Task prompt
In the data below, repeat the line containing "This screenshot has" and every following line exactly, up to and including the last line. Exclude pictures.

Top of Information given

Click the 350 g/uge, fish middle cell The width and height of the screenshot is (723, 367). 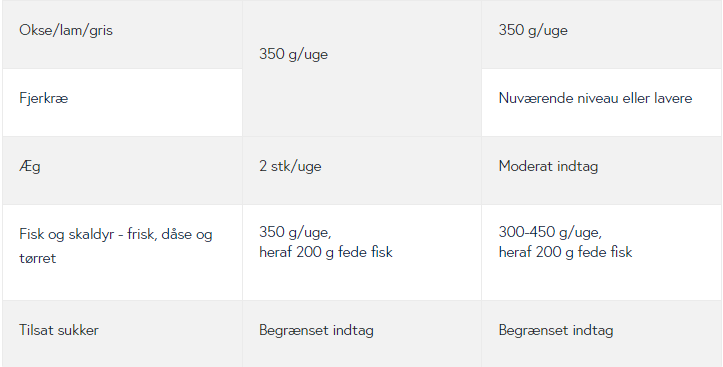[362, 253]
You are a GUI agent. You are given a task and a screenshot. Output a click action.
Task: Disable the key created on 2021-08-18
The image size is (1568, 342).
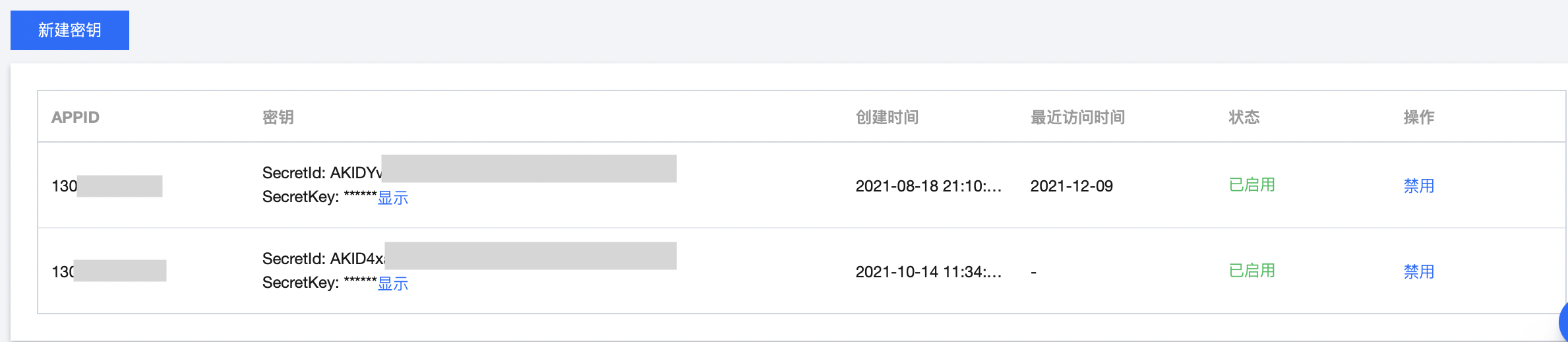[1418, 186]
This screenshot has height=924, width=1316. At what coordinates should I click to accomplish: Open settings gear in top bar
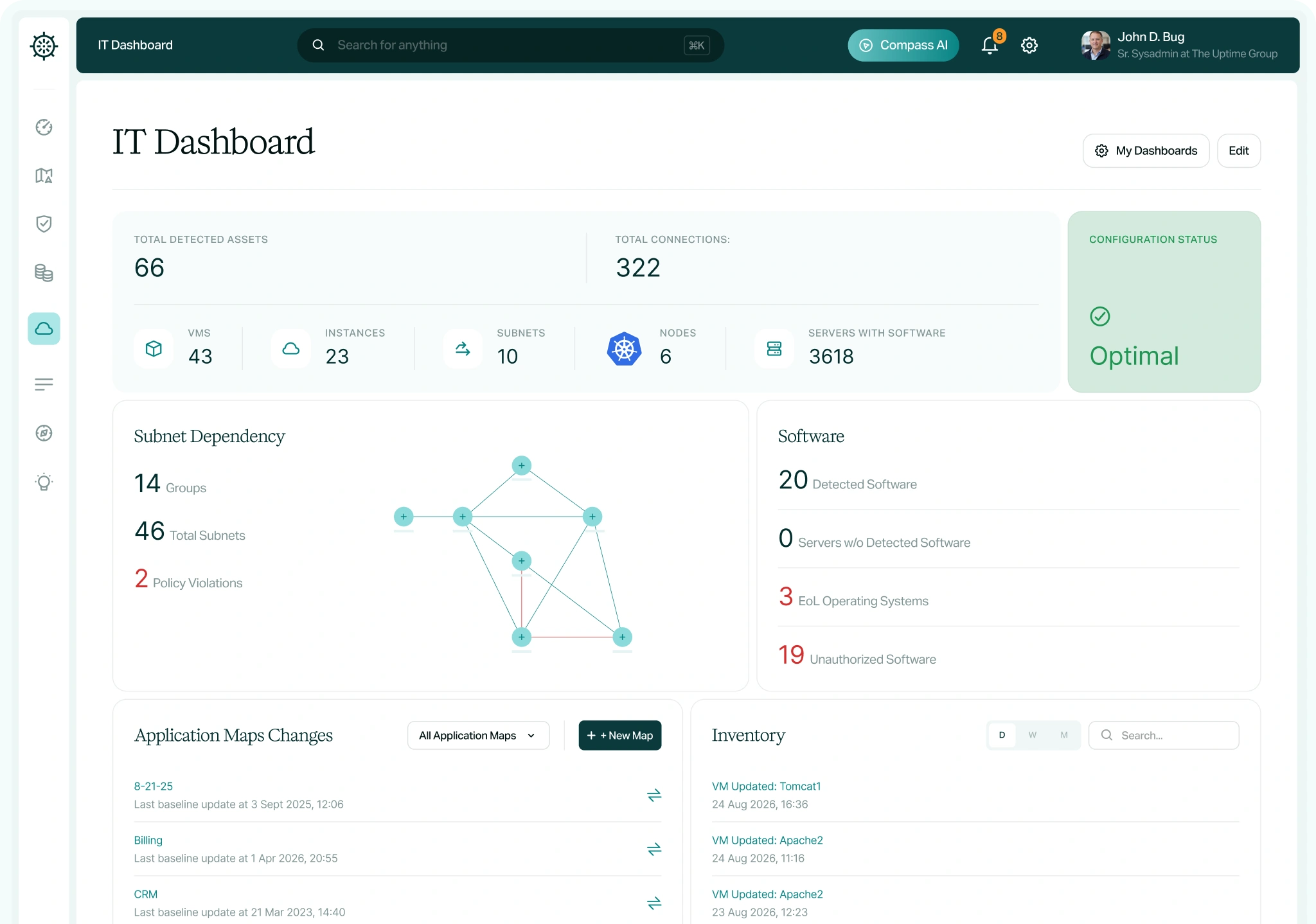[x=1029, y=45]
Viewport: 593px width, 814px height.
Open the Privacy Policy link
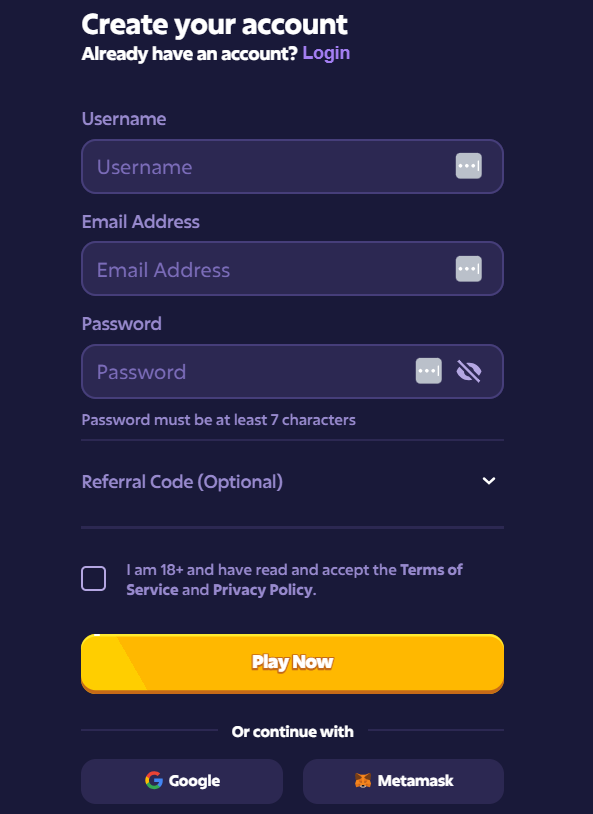click(263, 590)
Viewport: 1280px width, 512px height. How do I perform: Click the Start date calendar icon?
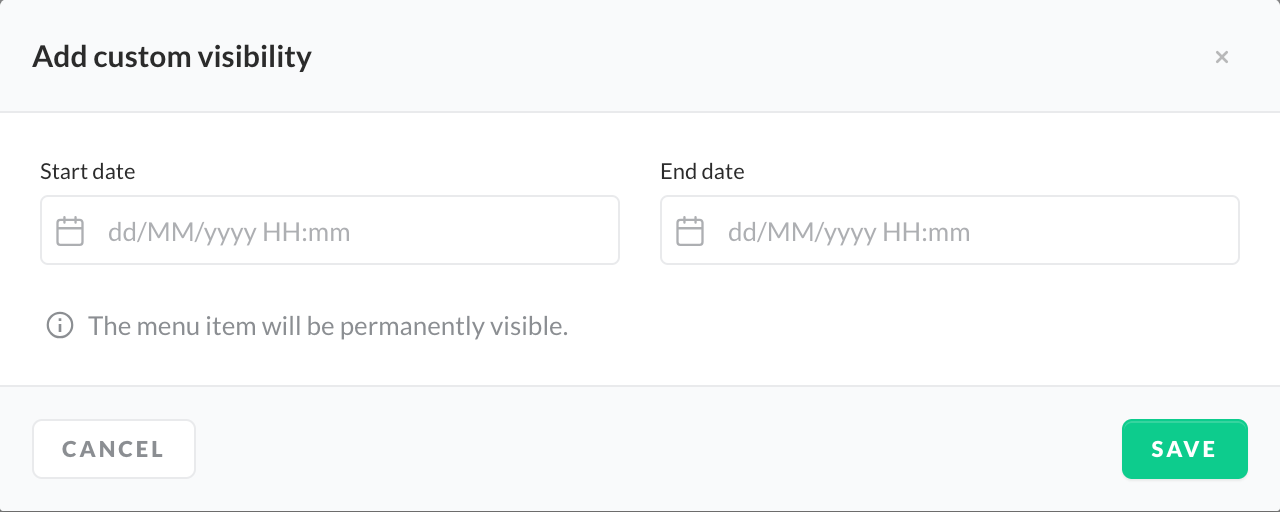tap(70, 232)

Bottom of Information given

Exercise solution
This screenshot has height=924, width=1316. At what coordinates should I click to accomplish: Open settings gear in top bar
[x=1029, y=45]
Viewport: 593px width, 814px height.
Open the Privacy Policy link
click(263, 590)
Viewport: 1280px width, 512px height. How do I perform: Click the Start date calendar icon?
tap(70, 232)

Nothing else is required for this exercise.